I have talked about this issue many times over the years in my training workshops and coaching discussions. To prove it to a recent group, I took my weekly agribusiness newspaper and counted up every single article into three categories: Negative, Positive, or Neutral.
I scored them negative when an article reflected an overtone of doom, gloom, or impending disaster. I counted it as neutral when it was a statement of facts or a story that had no real emotion either way. For the positive, I counted anything that was inspiring, positive towards the future of farming, or made me feel excited about our industry.
The reason there are so many negative headlines is that it’s intriguing and exciting. It gets us interested. It gets us to buy the paper, tune in at 10, or click on the story. It’s called clickbait. After all, how long would we watch a news report if the headline was, “Not much happened today. The weather was ok. Everything went well”?
The count was 13 negative articles, 5 neutral articles, and 3 positive articles.
The problem with all the negativity is that it can make us all overly pessimistic about our industry and life. It wears on people and soon, everyday conversations are more negative than positive. This situation has never been worse than during the pandemic. Every news angle is trying to go one step beyond the competition. It’s a race to the bottom of emotions.
Agribusiness has its own set of panic topics. Trade wars, high input prices, consumer demands, weather. This year it’s a drought. Have you had a drought discussion in the last 15 minutes? That’s what prompted me to actually make a count of positive and negative articles in that recent publication.
The problem for Salespeople in this situation:
- We love to jump on the bandwagon of despair. On sales calls, we want to connect and identify with our customers. We want to let them know that we know how tough it is out there farming. So, we commiserate with them. In a small way, we actually do connect with them. But at what cost? We sound just like all their friends and every other salesperson who comes along and wastes their time by depressing them with bad news about the latest drama.

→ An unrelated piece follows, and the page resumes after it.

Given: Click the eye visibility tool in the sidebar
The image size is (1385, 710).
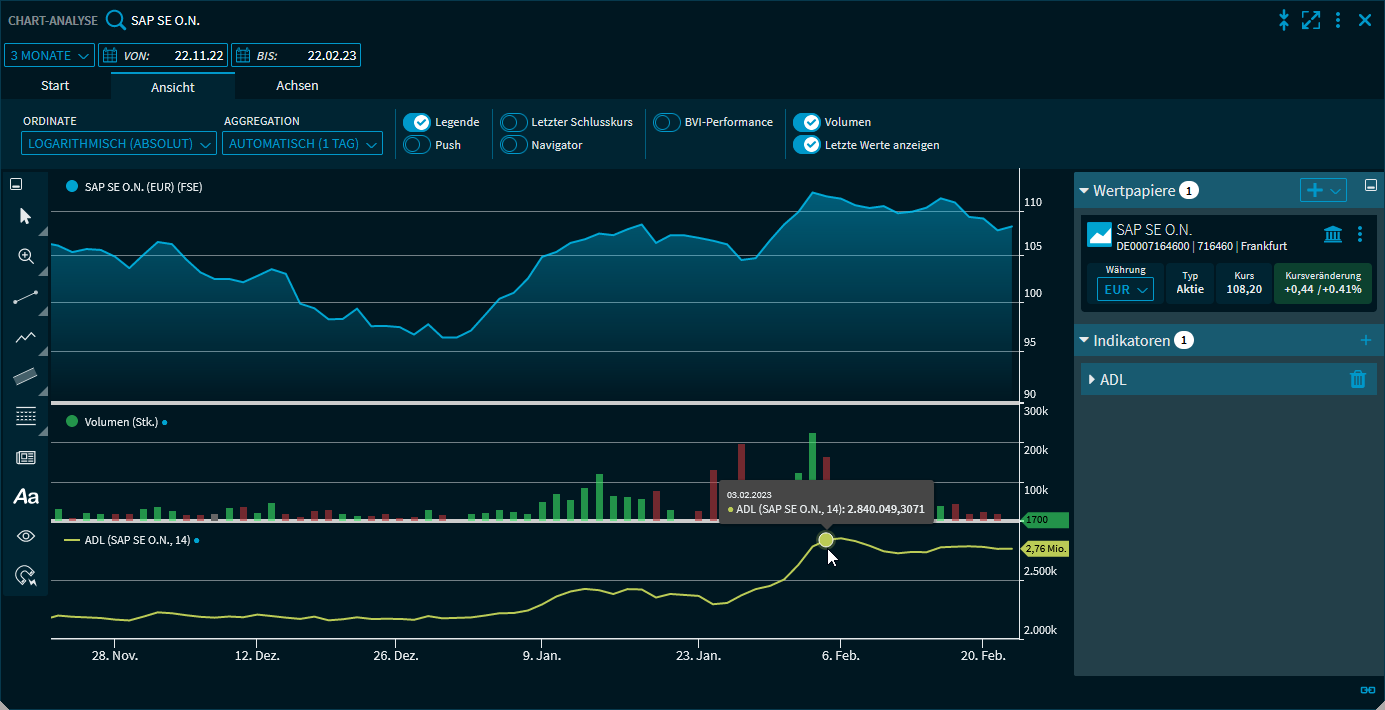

- The negativity makes it really hard for us to sell. If you commiserate with your customer about how hard it is to make money farming, it’s difficult to then try and sell them. Why put more money into something that isn’t making money? By joining in the negativity, we actually make it more difficult for ourselves to get excited about what we can do for our customers.
- Stop It! Literally, stop joining in. Stop bringing it up. It’s doing you no good. The little satisfaction you get and the little connection you get by bringing it up is killing your sale.
- Differentiate yourself from all the other salespeople out there. One way is to have your own unique perspective on those topics. Figure out a way to either be positive about your industry or at the very least neutral.
- Come up with solutions. Instead of repeating the negative headlines, come up with solutions that your product or service provides. Risk and fear are a huge part of every farming operation. How do you help manage risk and reduce fear?
Sometimes, we just need to take a step back and be aware of how we act. This pattern of jumping on the negative news bandwagon is so rampant in agribusiness. I think we forget sometimes that there are 7 billion people increasing to 10 billion in a short period of time and every one of them wants to eat three times a day. That’s not changing. The best news for agribusiness and humanity is that more and more of them are eating three times a day. Again, that’s not changing. People are not deciding to stop eating. That awareness should make you and your producers feel a lot better about what we do….Feed a growing population on fewer acres year after year…forever.